ENTRIES SUPPLIED Start Marker

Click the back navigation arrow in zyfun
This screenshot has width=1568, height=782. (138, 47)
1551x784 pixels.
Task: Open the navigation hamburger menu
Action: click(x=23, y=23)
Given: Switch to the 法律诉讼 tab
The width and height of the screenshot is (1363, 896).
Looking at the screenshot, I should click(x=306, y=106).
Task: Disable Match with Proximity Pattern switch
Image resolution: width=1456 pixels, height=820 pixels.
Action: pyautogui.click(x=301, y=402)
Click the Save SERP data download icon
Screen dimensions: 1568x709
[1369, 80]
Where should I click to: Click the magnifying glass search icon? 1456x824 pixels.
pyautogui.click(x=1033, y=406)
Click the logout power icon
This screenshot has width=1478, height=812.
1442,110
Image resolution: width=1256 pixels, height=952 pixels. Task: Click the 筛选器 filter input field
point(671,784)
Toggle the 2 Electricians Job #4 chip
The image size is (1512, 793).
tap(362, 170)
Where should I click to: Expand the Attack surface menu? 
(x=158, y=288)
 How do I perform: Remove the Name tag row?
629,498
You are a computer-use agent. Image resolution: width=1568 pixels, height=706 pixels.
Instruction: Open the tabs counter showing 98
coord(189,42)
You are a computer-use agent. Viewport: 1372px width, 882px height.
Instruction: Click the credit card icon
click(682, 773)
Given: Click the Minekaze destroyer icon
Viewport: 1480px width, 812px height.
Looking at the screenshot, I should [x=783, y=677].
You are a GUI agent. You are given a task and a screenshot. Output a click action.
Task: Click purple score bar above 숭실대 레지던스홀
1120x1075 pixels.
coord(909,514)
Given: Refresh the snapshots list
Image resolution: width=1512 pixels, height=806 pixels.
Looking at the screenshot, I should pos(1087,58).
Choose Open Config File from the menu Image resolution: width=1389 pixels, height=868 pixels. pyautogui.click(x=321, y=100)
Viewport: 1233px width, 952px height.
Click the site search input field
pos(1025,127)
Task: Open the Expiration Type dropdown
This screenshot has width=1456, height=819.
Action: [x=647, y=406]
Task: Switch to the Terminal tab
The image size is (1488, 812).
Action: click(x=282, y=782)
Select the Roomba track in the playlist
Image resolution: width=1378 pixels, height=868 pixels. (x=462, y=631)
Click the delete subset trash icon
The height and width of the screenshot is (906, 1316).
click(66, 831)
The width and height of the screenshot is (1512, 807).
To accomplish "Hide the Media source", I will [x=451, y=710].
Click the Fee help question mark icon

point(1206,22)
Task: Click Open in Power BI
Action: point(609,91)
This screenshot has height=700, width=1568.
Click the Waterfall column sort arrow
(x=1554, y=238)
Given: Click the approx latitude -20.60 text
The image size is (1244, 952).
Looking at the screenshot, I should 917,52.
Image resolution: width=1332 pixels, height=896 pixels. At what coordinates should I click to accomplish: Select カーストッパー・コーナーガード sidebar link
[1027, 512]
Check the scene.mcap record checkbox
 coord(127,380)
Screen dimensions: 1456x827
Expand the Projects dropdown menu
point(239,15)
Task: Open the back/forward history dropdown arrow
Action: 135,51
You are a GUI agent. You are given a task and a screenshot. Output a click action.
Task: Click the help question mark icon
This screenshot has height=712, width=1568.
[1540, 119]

ENTRIES SUPPLIED End Marker

> [WHAT IS BEING ASKED]: What you write must match the records above exactly, line for line.

> [THE ANSWER]:
Click the back navigation arrow in zyfun
This screenshot has width=1568, height=782. (138, 47)
1551x784 pixels.
Task: Open the navigation hamburger menu
Action: click(x=23, y=23)
Given: Switch to the 法律诉讼 tab
The width and height of the screenshot is (1363, 896).
Looking at the screenshot, I should click(x=306, y=106).
Task: Disable Match with Proximity Pattern switch
Image resolution: width=1456 pixels, height=820 pixels.
Action: pyautogui.click(x=301, y=402)
Click the Save SERP data download icon
Screen dimensions: 1568x709
[1369, 80]
Where should I click to: Click the magnifying glass search icon? 1456x824 pixels.
pyautogui.click(x=1033, y=406)
Click the logout power icon
This screenshot has width=1478, height=812.
1442,110
Image resolution: width=1256 pixels, height=952 pixels. Task: Click the 筛选器 filter input field
point(671,784)
Toggle the 2 Electricians Job #4 chip
The image size is (1512, 793).
tap(362, 170)
Where should I click to: Expand the Attack surface menu? 
(x=158, y=288)
 How do I perform: Remove the Name tag row?
629,498
You are a computer-use agent. Image resolution: width=1568 pixels, height=706 pixels.
Instruction: Open the tabs counter showing 98
coord(189,42)
You are a computer-use agent. Viewport: 1372px width, 882px height.
Instruction: Click the credit card icon
click(682, 773)
Given: Click the Minekaze destroyer icon
Viewport: 1480px width, 812px height.
Looking at the screenshot, I should [x=783, y=677].
You are a GUI agent. You are given a task and a screenshot. Output a click action.
Task: Click purple score bar above 숭실대 레지던스홀
1120x1075 pixels.
coord(909,514)
Given: Refresh the snapshots list
Image resolution: width=1512 pixels, height=806 pixels.
Looking at the screenshot, I should pos(1087,58).
Choose Open Config File from the menu Image resolution: width=1389 pixels, height=868 pixels. pyautogui.click(x=321, y=100)
Viewport: 1233px width, 952px height.
Click the site search input field
pos(1025,127)
Task: Open the Expiration Type dropdown
This screenshot has width=1456, height=819.
Action: [x=647, y=406]
Task: Switch to the Terminal tab
The image size is (1488, 812).
Action: click(x=282, y=782)
Select the Roomba track in the playlist
Image resolution: width=1378 pixels, height=868 pixels. (x=462, y=631)
Click the delete subset trash icon
The height and width of the screenshot is (906, 1316).
click(66, 831)
The width and height of the screenshot is (1512, 807).
To accomplish "Hide the Media source", I will [x=451, y=710].
Click the Fee help question mark icon

point(1206,22)
Task: Click Open in Power BI
Action: point(609,91)
This screenshot has height=700, width=1568.
Click the Waterfall column sort arrow
(x=1554, y=238)
Given: Click the approx latitude -20.60 text
The image size is (1244, 952).
Looking at the screenshot, I should 917,52.
Image resolution: width=1332 pixels, height=896 pixels. At what coordinates should I click to accomplish: Select カーストッパー・コーナーガード sidebar link
[1027, 512]
Check the scene.mcap record checkbox
 coord(127,380)
Screen dimensions: 1456x827
Expand the Projects dropdown menu
point(239,15)
Task: Open the back/forward history dropdown arrow
Action: 135,51
You are a GUI agent. You are given a task and a screenshot. Output a click action.
Task: Click the help question mark icon
This screenshot has height=712, width=1568.
[1540, 119]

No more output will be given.